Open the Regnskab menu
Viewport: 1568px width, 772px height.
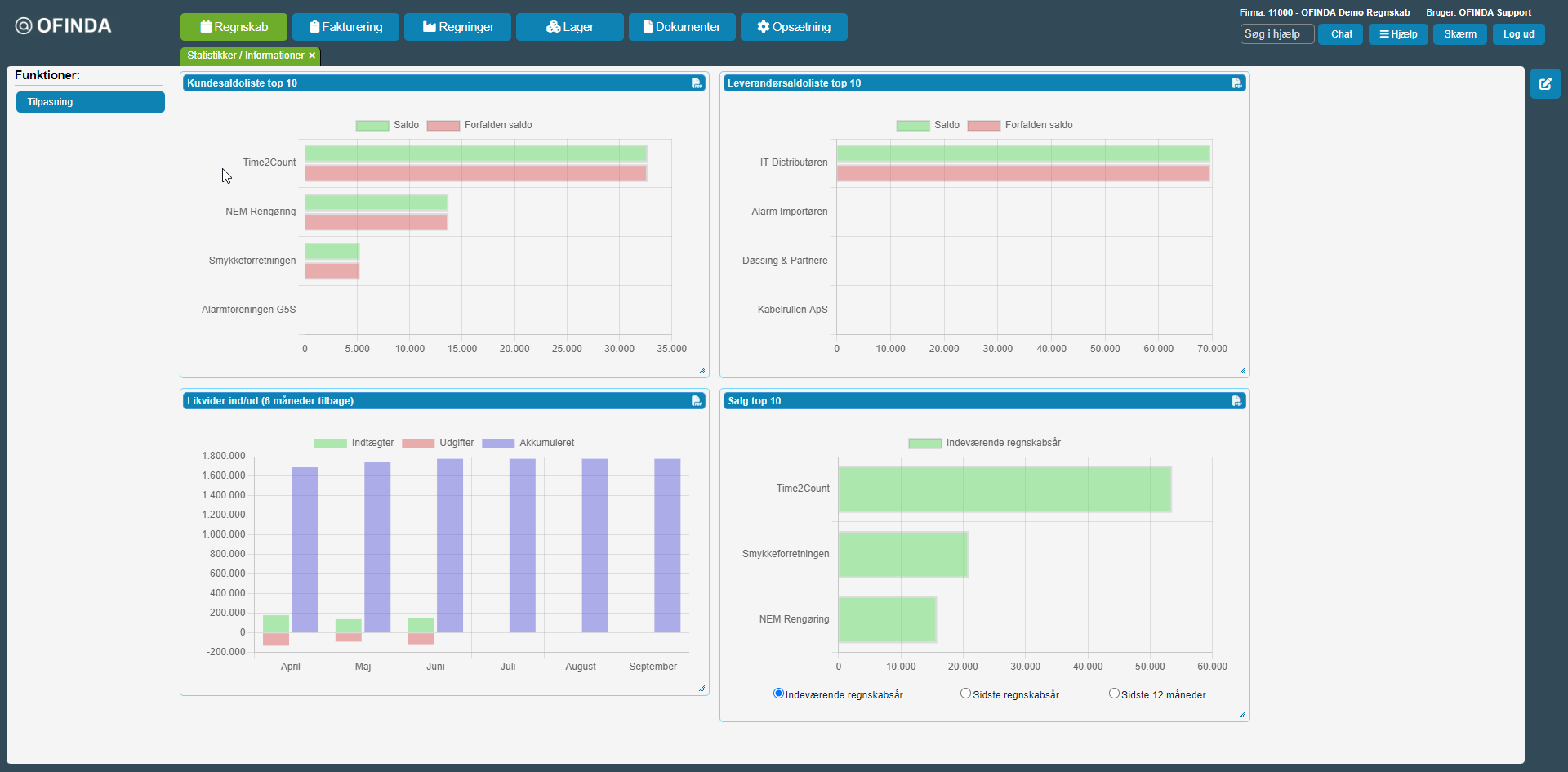click(x=234, y=27)
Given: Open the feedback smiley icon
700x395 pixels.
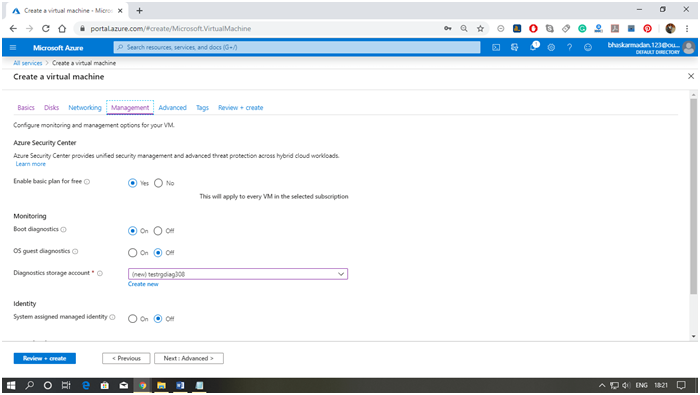Looking at the screenshot, I should [x=588, y=47].
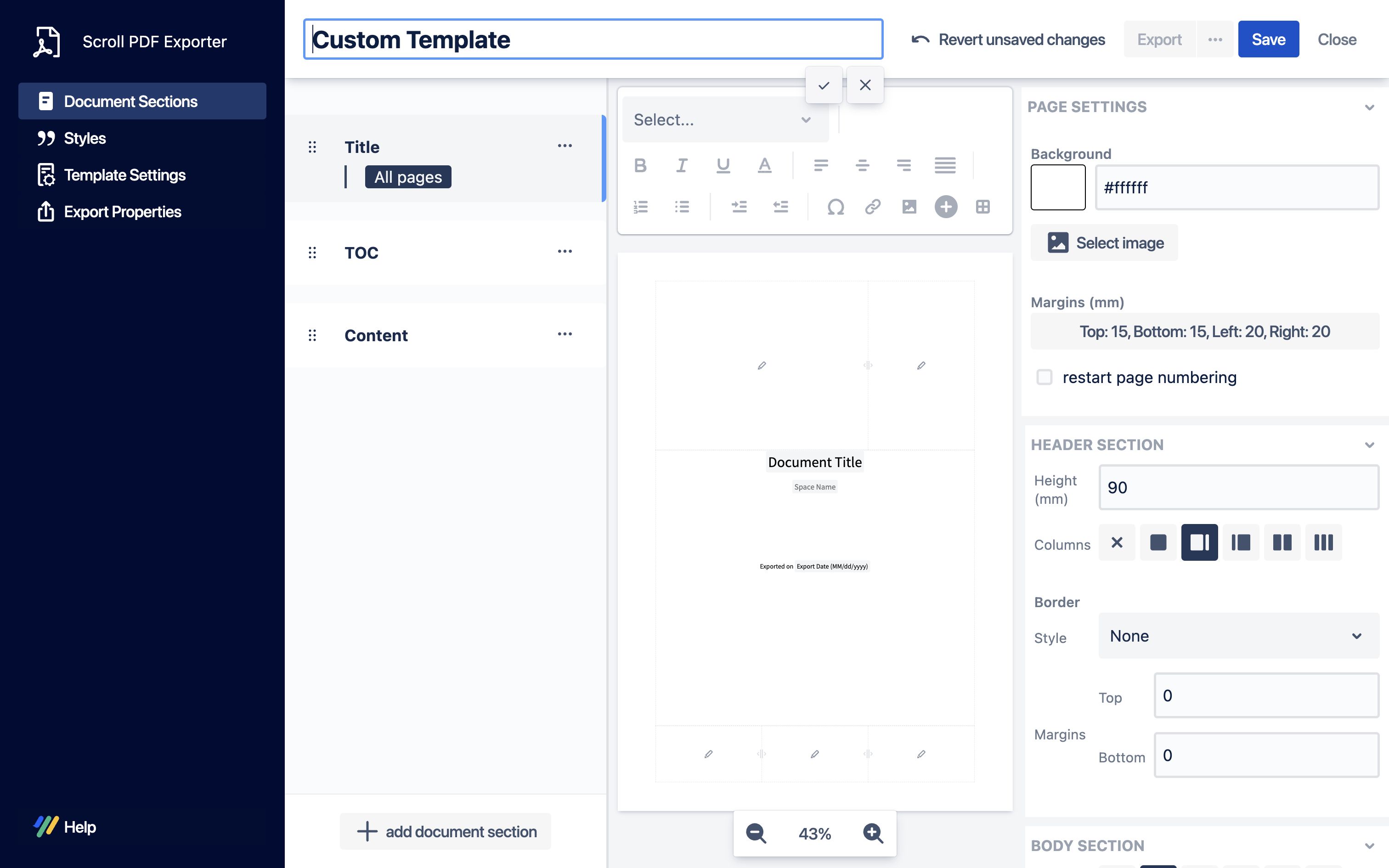Click the white background color swatch

coord(1058,188)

Written exercise: Rewrite the records with every "Open" replaced by "Select" and everything else unchanged. Leave out the pictures.

Full solution:
Select the Regnskab menu
Viewport: 1568px width, 772px height.
click(x=234, y=27)
Given: Select the feedback smiley icon
700x395 pixels.
Looking at the screenshot, I should [x=588, y=47].
Click the white background color swatch

coord(1058,188)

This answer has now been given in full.